In the entries that follow, say how many lines contain the string "This". Give no other words.

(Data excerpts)
▬▬▬▬▬▬
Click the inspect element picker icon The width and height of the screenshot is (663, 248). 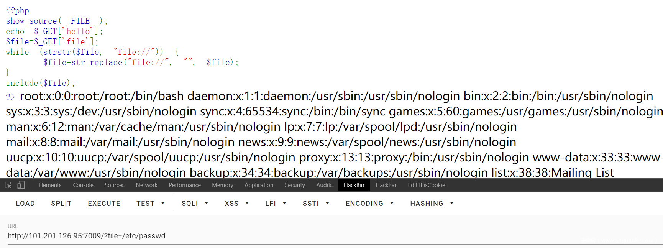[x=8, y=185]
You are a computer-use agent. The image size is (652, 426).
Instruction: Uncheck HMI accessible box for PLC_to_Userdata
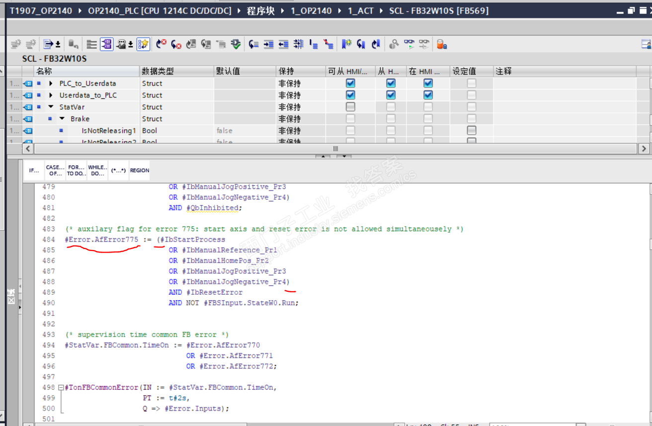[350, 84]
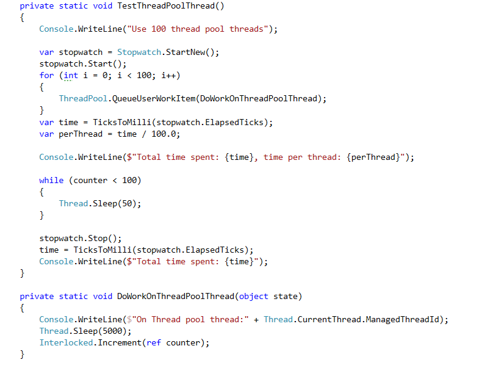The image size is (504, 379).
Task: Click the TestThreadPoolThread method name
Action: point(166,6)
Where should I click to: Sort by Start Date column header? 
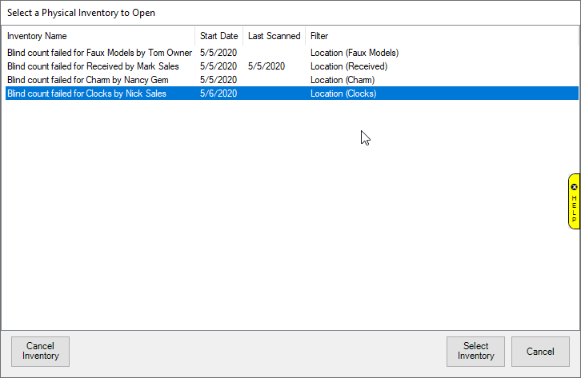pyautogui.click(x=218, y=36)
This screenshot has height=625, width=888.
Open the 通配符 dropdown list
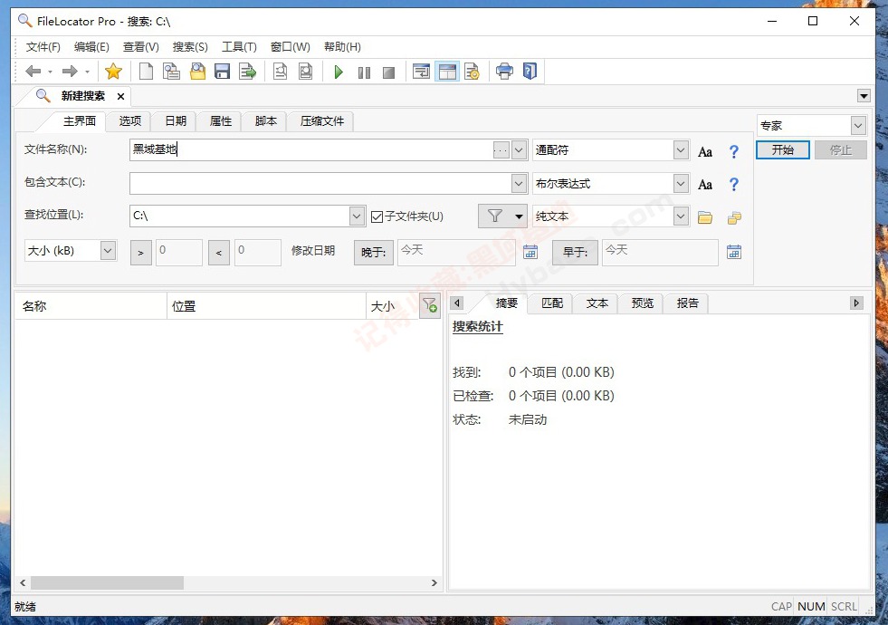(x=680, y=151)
▬▬▬▬▬▬
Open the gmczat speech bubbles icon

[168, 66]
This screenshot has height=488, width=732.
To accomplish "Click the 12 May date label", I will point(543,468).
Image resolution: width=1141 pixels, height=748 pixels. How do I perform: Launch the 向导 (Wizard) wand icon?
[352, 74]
▬▬▬▬▬▬
- _The answer_: 2